In this case, the client still had a valid JWT, so it was trying to supply this in the request header on the very first GraphQL request to wake up the slash instance:

The first GraphQL Request:

The preflight OPTIONS

30 seconds later the preflight OPTIONS again:

How this is affecting my site:

On the first load of the site after login the site uses GraphQL to find the info for the logged in user (per Auth0). If the user does not exist, then a user is created matching the signed in user.

The problem is that I am expecting the GraphQL request to work the very first time. But it is not. Since it comes back with no user I then try to create a user immediately, which also fails, because Slash is still not up and online. When Slash does finally wake up 30 seconds later, it starts working and getting the user data. However this “finally” sometimes does not appear to happen because a user does not like to sit and stare at an error on the page for 30 seconds.

Needed solution: How can I know when the instance is awake?

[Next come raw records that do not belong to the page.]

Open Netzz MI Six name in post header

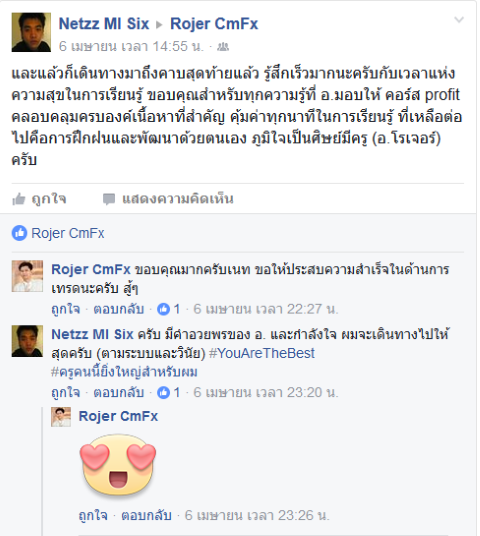click(x=104, y=24)
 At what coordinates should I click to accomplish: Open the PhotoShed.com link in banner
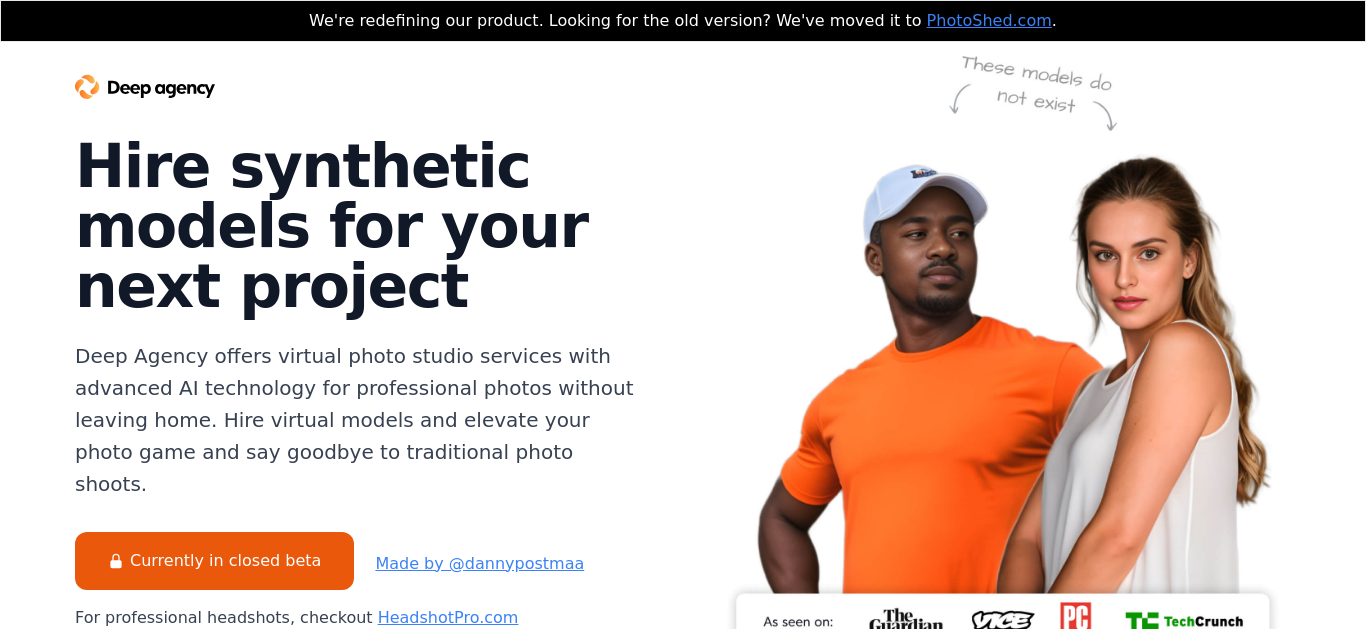pos(989,20)
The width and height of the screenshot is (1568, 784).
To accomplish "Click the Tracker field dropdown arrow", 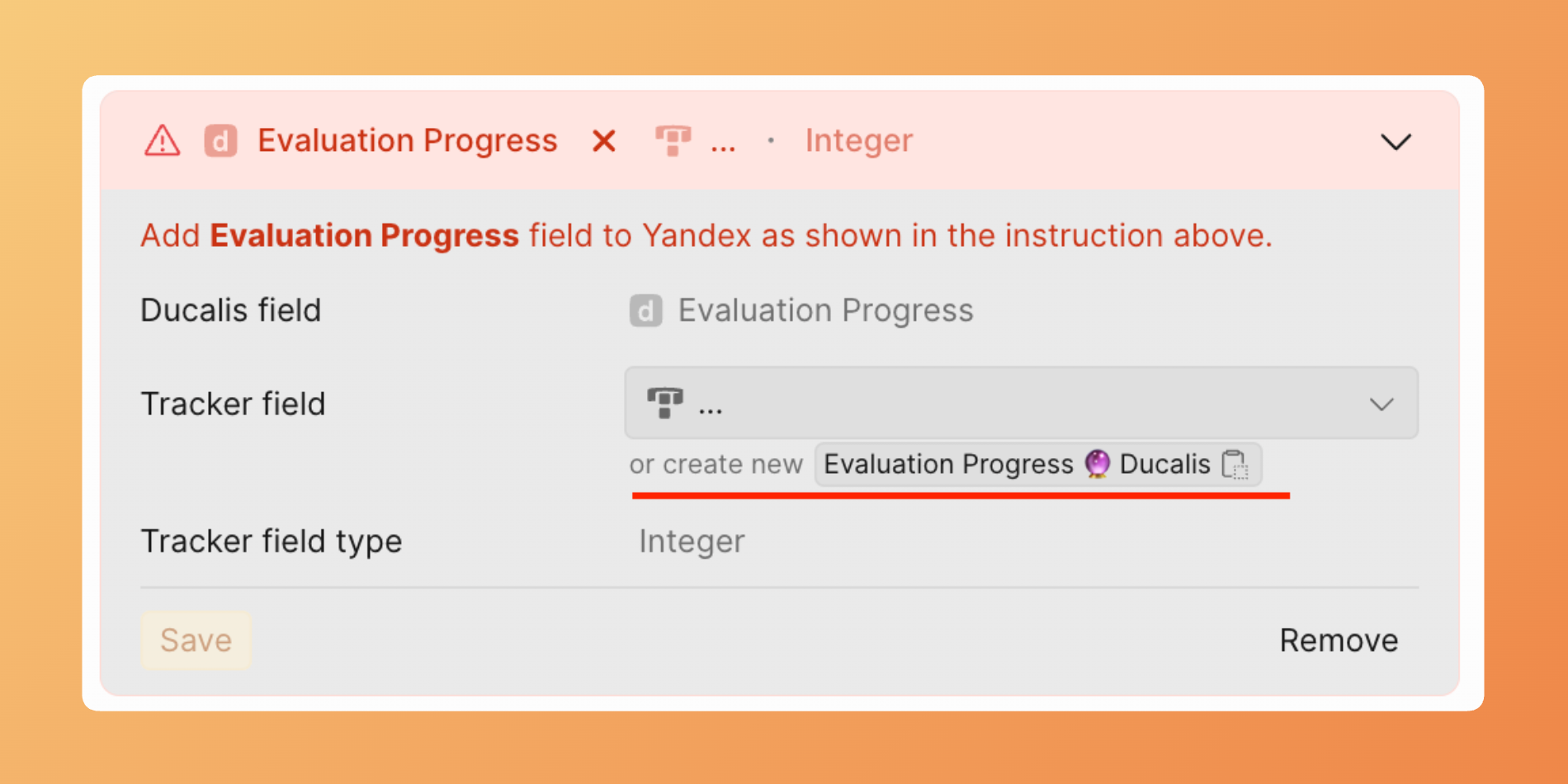I will pyautogui.click(x=1381, y=404).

I can then use a method to “Load” the SPA triggering the slash instance to wake up and await a positive listening state.

Is there a endpoint that signifies that the server is asleep/awake?

Is there some kind of request I can make that will not respond until the server is awake.

By theory, the later question above should be handled by any GraphQL request waiting on the server to wake up. But the 502 returned status of the OPTIONS causes the initial GraphQL request to fail with cors error instead of waiting the 30 seconds.

Thank you @gja for helping work through this.

Since the OPTIONS preflight request received status code 502 Bad Gateway server, I do believe this is a bug and the ingress did not wait the 30 seconds longer.